EXCERPTED PASSAGE:
== Segment start ==
Monday, February 25, 2019

And it's official. We have my backup in India leaving as well as our TMT person in San Francisco (who gave notice today, even to my boss), both at the end of the week, along with 4 people in Buenos Aires. Hint to management: if your employees leave en masse over a year and you haven't done anything to address the growing resistance, frustration, and dysfunction, you'll be left with disgruntled or desperate employees.

I qualify as both although the disgruntled feeling is fading. I've been going into the "life sucks and you just deal until you can come out of it." I just wish I was in a position where I would have someone and something to fall back on instead of just knowing I'll do it myself. I always do though, since what choice do I have?

Sunday, February 24, 2019

I just talked with a good friend and realized how much I missed this. Not forced connections in a group therapy setting or a sponsor relationship with AA, but a real connection with someone who understands me and my issues. I was lucky to find her while she was here in NY and wish with all my heart she was still here even though I know it was better for her to relocate.

Human connection seems trivial but is key to a healthy life; support is absolutely a necessity. I'm off to my sister's birthday dinner and will see how that goes, but I think maybe I have some energy to try again. Maybe.
== Segment end ==
EXERCISE: Continue the personal journal entries above, picking up after their final word, "Maybe."

EXCERPTED RECORDS:
== Segment start ==
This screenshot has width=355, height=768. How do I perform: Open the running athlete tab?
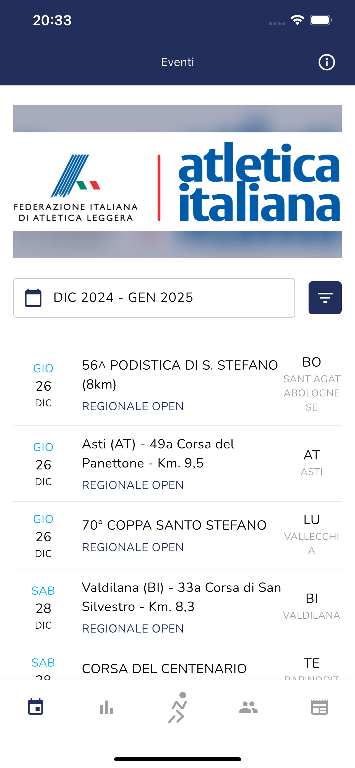point(178,707)
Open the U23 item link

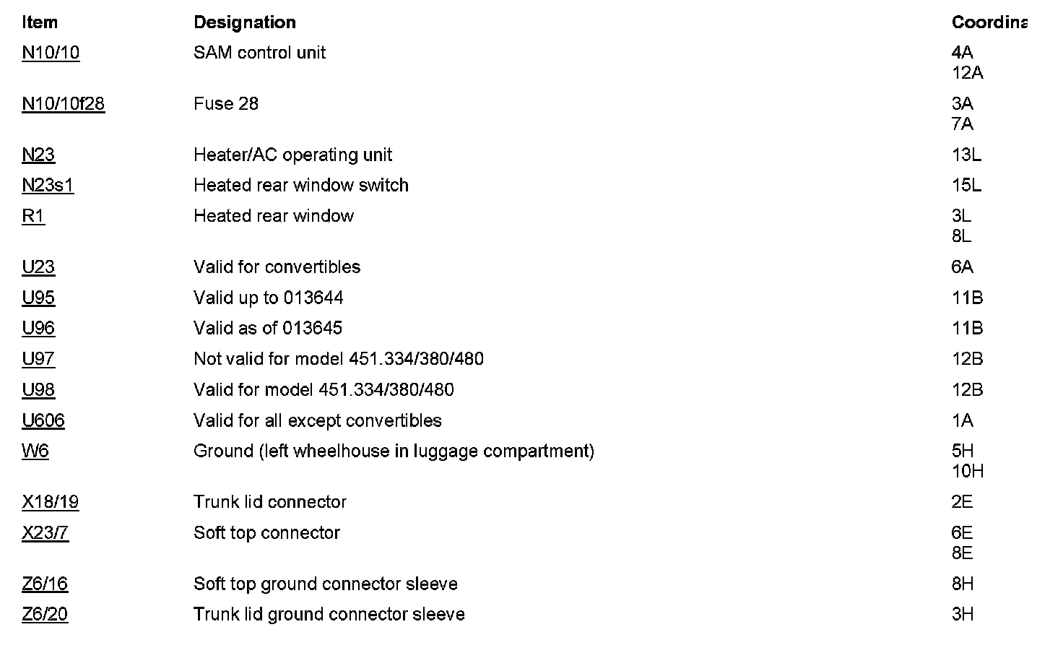click(x=38, y=267)

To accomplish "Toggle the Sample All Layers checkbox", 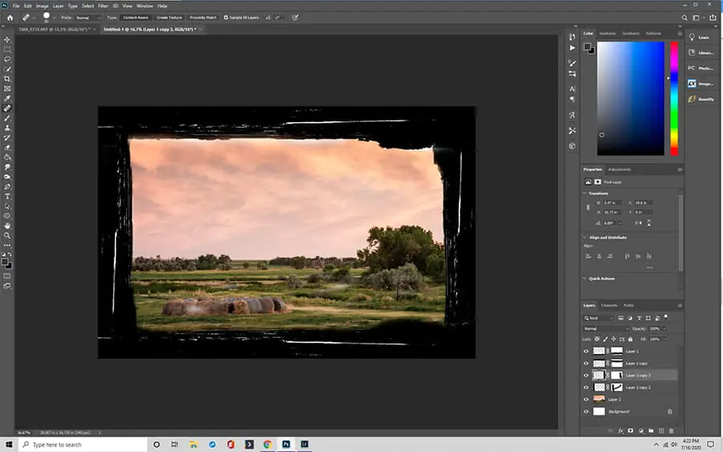I will 226,18.
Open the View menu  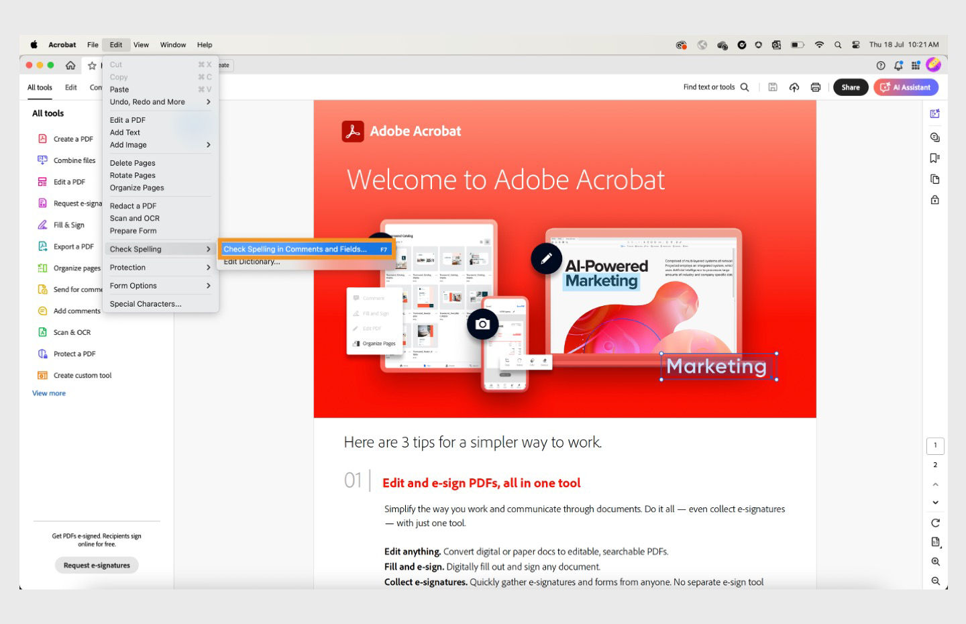pos(141,44)
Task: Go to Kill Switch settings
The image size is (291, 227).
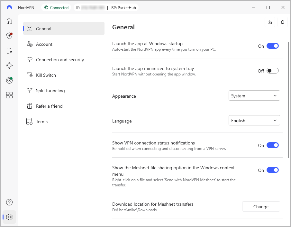Action: click(46, 75)
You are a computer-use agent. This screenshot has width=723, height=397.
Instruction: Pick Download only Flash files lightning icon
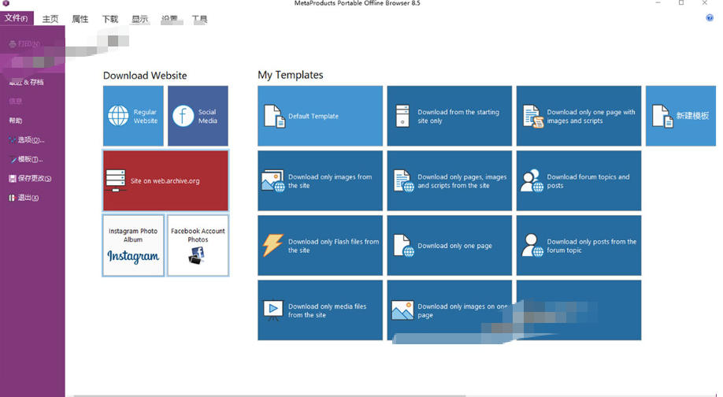273,246
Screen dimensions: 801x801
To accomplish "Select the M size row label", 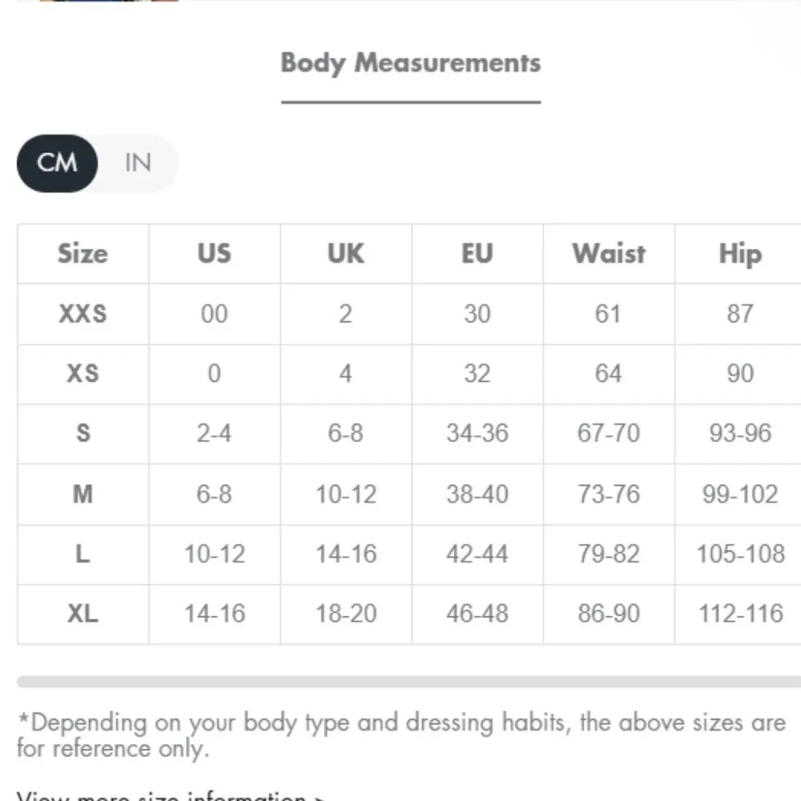I will tap(83, 493).
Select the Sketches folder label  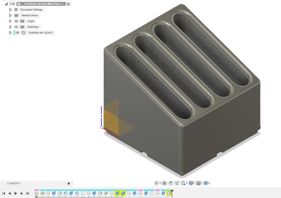click(x=33, y=27)
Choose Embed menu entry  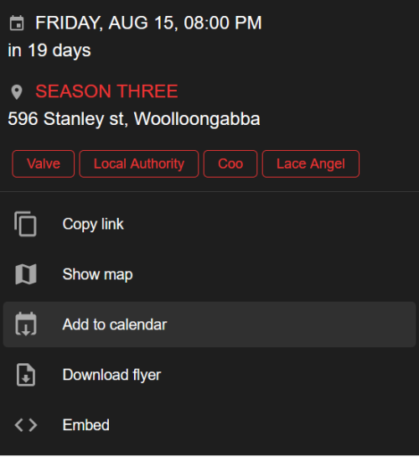click(x=210, y=425)
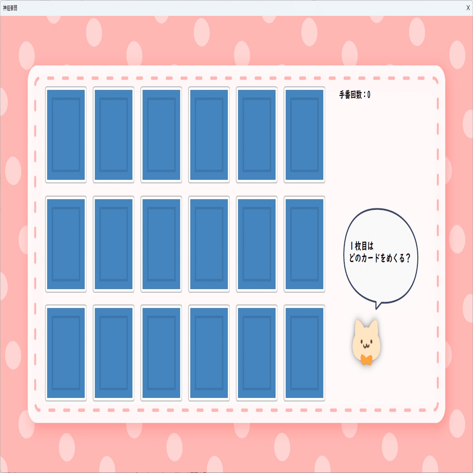
Task: Flip the fourth card in the bottom row
Action: click(209, 353)
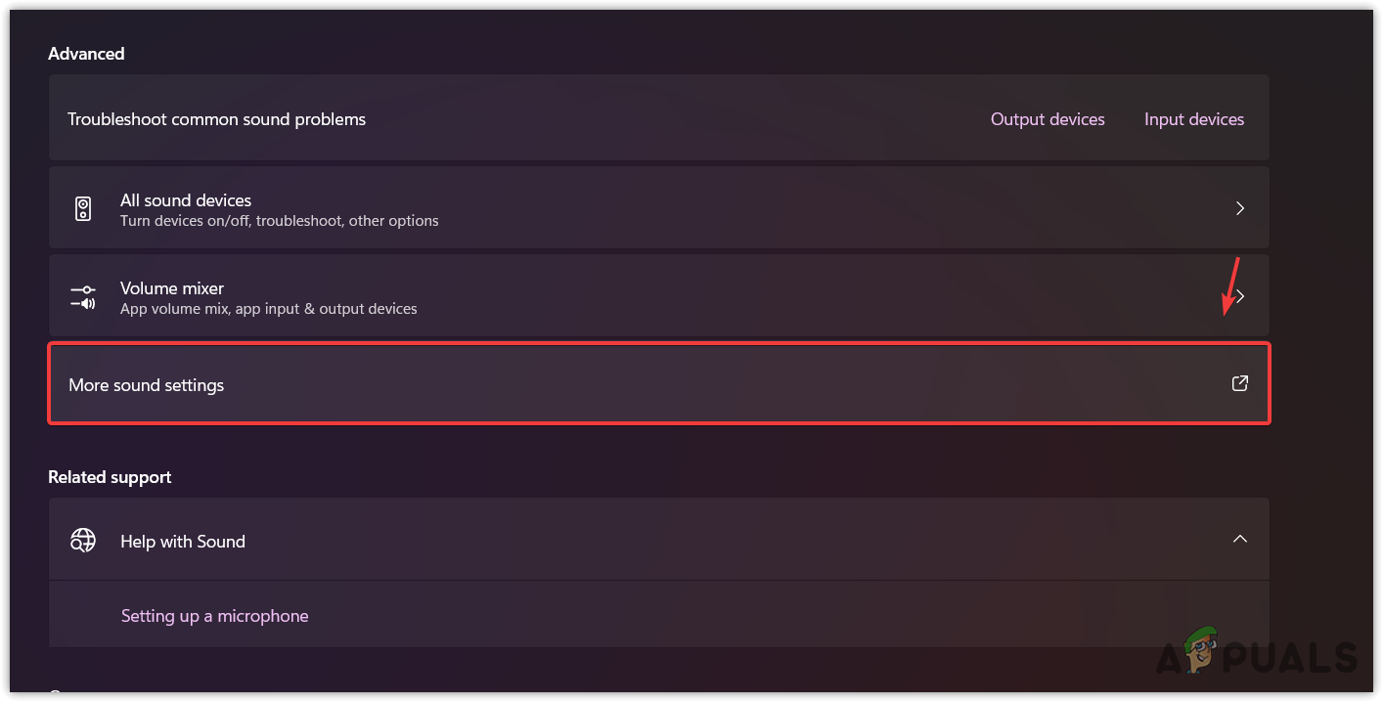Troubleshoot Input devices link
Image resolution: width=1383 pixels, height=702 pixels.
point(1194,119)
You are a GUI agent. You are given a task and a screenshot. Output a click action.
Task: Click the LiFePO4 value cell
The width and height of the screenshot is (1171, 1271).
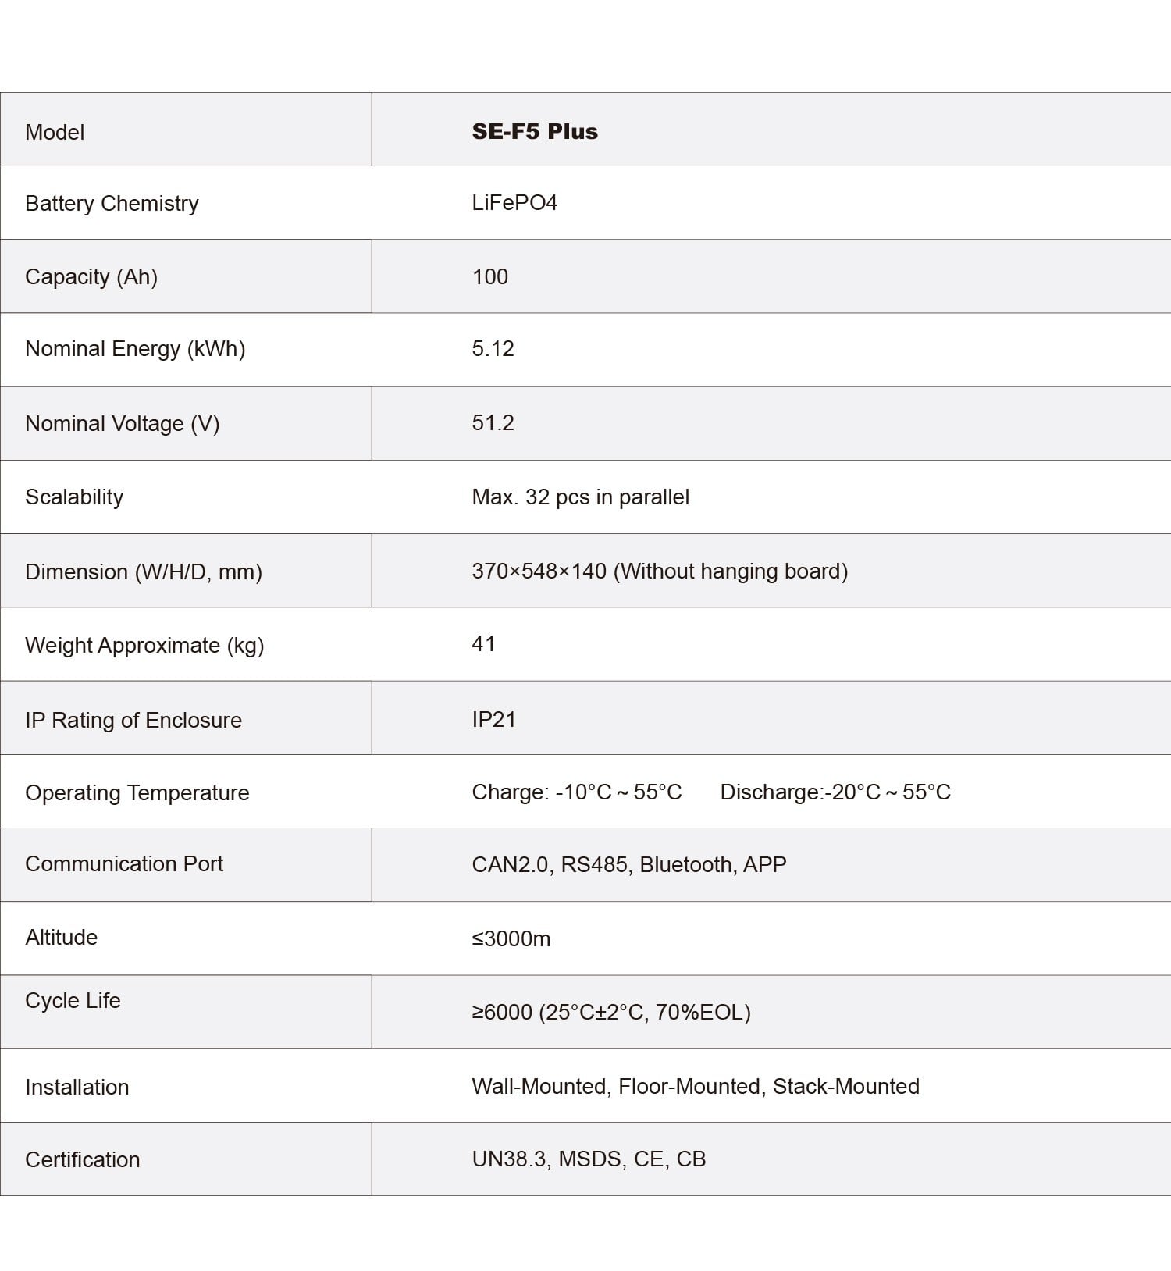coord(514,203)
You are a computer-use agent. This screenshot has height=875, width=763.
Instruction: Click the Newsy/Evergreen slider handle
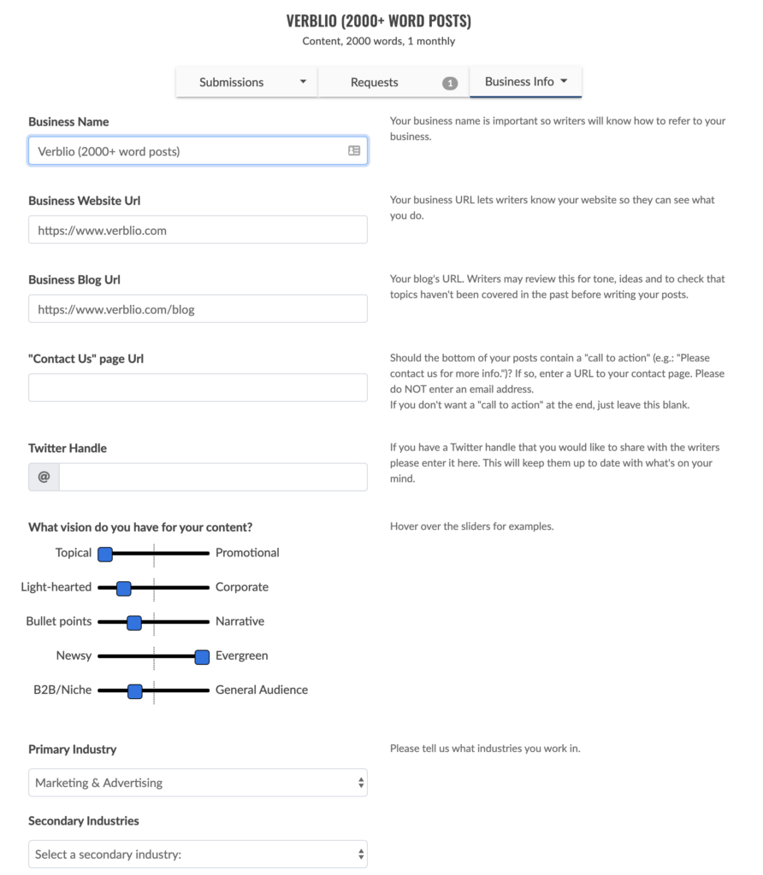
== Segment end ==
EXPECTED ANSWER:
Saturday, February 02, 2019

I find myself wondering time and again if I'm heading for the "right thing" instead of knowing I'm heading for the "wrong thing." The choices seem transparent sometimes and other times are as clear as mud.

I'm referring to my potential job search. Do I want to turn my life upside down again only to fall into the same traps? Would it really be better somewhere else? Can I muster the initiative to do the rounds again in terms of finding something? I know I have a lot of leeway in certain ways where I am, but it was hard earned after 12 years, so starting again isn't something I would look forward to.

It's frustration, anger, fear, and apprehension whenever I think about it which makes me want to just retreat into my shell. There was a time when I was more open to change but I think that time has passed. If I go for another job it will be all out. I just have to make that decision.